With the increasing application of automatic urine analyzers, increased attention has been directed at improving the accuracy and efficiency of the test results. Research suggests that the results for erythrocytes, leukocytes, and epithelial cells obtained using automated analyzers are similar to the results of microscopic examinations. However, to eliminate error or uncertainty, some images (particularly those of dysmorphic cells, bacteria, yeasts, casts, and crystals) must be analyzed by manual microscopic examination. In practice, due to the limitations of the instrumental test method and the complexity of the composition of urine, a situation often arises where the chemistry result does not match the formation test result, that is, there are cases of negative protein test results with observed pathologic casts. ,

The presence of urinary proteins is often associated with a high risk of renal and cardiovascular diseases such as nephrotic syndrome, chronic nephritis, lupus nephritis, hypertensive nephropathy, diabetic nephropathy, and so on. Traditionally, the formation of casts is closely related to the presence of urinary proteins. The presence of pathological casts, including granular cells, epithelial cells, red cells, white cells, and waxy casts in urine is a sensitive diagnostic indicator reflecting whether the kidney has suffered substantial damage; thus, the accuracy of detection of pathological casts is critical. In the case of samples negative for urinary proteins, abnormal casts are often overlooked under microscopic examination. Hence, it is necessary to develop reasonable and effective re‐examination rules to avoid miss examinations and false examinations.

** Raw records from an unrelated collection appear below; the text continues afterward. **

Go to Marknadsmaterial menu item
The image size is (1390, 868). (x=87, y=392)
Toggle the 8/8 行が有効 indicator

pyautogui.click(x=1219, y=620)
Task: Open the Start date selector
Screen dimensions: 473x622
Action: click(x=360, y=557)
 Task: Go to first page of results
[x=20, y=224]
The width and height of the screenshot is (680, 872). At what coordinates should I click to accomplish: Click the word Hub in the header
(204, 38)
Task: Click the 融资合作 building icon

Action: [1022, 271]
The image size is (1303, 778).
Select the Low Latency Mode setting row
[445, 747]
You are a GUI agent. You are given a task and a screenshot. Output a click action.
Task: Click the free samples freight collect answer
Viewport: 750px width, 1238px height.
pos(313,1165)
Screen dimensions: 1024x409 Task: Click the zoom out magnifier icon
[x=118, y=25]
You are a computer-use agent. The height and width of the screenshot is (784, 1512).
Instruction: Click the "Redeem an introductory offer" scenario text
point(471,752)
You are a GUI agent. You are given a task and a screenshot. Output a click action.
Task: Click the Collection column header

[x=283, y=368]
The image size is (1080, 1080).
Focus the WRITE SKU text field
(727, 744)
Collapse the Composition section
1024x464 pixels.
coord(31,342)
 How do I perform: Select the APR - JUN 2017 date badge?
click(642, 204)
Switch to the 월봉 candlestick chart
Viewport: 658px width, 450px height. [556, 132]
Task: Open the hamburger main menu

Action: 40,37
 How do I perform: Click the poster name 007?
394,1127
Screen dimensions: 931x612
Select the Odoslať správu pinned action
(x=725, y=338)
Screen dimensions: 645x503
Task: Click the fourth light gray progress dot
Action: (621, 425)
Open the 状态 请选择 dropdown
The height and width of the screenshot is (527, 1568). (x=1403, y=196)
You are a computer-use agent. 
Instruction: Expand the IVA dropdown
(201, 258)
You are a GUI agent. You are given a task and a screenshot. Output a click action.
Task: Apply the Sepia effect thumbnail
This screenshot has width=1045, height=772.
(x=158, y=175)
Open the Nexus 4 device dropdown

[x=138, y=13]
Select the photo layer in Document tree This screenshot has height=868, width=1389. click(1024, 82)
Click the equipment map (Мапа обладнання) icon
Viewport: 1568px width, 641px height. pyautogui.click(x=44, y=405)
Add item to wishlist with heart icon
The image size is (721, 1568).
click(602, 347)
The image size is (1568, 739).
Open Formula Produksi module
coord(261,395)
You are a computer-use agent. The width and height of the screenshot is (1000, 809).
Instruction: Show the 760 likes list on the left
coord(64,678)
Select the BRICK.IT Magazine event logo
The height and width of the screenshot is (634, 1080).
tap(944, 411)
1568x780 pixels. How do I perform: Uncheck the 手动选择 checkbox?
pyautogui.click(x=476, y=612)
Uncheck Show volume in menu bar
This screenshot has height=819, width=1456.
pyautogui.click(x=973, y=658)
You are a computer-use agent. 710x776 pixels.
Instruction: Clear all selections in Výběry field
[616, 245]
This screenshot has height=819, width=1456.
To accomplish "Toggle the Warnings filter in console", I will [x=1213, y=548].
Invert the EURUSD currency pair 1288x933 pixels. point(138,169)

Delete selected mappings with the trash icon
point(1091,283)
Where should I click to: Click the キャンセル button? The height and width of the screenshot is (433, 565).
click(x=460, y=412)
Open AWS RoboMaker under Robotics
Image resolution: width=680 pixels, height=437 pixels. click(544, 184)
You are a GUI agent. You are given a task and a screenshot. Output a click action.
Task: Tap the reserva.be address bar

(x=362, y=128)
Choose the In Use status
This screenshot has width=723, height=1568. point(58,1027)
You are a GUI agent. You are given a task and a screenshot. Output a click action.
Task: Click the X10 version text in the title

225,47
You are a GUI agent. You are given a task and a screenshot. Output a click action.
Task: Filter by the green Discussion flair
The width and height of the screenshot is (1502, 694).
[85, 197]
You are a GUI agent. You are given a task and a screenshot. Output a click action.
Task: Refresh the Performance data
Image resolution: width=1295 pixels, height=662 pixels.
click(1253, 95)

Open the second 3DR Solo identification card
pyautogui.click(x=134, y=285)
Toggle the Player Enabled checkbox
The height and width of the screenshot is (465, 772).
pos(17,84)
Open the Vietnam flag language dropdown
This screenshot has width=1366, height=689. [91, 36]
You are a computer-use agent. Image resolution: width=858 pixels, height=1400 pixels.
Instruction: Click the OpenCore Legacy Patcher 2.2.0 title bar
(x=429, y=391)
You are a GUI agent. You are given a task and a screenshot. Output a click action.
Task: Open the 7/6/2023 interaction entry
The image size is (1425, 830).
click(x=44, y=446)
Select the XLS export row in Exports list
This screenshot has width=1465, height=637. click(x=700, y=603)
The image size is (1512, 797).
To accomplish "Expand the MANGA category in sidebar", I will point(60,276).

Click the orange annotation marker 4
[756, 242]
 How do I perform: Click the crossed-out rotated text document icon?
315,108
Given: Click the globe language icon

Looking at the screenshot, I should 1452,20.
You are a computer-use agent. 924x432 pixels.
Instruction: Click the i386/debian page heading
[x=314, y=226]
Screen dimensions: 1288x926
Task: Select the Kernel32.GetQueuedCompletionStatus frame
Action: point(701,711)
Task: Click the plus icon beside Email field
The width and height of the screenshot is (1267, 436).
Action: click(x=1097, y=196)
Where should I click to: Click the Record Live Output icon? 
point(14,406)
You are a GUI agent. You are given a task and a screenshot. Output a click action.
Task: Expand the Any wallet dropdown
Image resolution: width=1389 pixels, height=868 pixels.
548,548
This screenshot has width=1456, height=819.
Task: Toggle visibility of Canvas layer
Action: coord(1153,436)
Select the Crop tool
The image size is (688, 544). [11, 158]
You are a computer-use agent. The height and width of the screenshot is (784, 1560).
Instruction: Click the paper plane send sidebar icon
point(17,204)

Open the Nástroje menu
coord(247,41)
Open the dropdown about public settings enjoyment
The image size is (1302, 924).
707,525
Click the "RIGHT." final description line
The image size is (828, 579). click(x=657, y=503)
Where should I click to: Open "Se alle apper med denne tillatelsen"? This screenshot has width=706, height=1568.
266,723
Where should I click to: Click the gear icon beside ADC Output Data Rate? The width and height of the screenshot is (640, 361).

Urinary microproteins include microalbumin (mAlb), α1‐microglobulin (A1M), transferrin (TRU), and immunoglobulin G (IgG). These have important diagnostic value in diseases such as diabetic nephropathy, cardiovascular disease caused by rheumatoid arthritis, and hypertensive renal injury. , , , However, testing for these proteins is costly and time‐consuming. Immunonephelometry for urinary microproteins is particularly costly.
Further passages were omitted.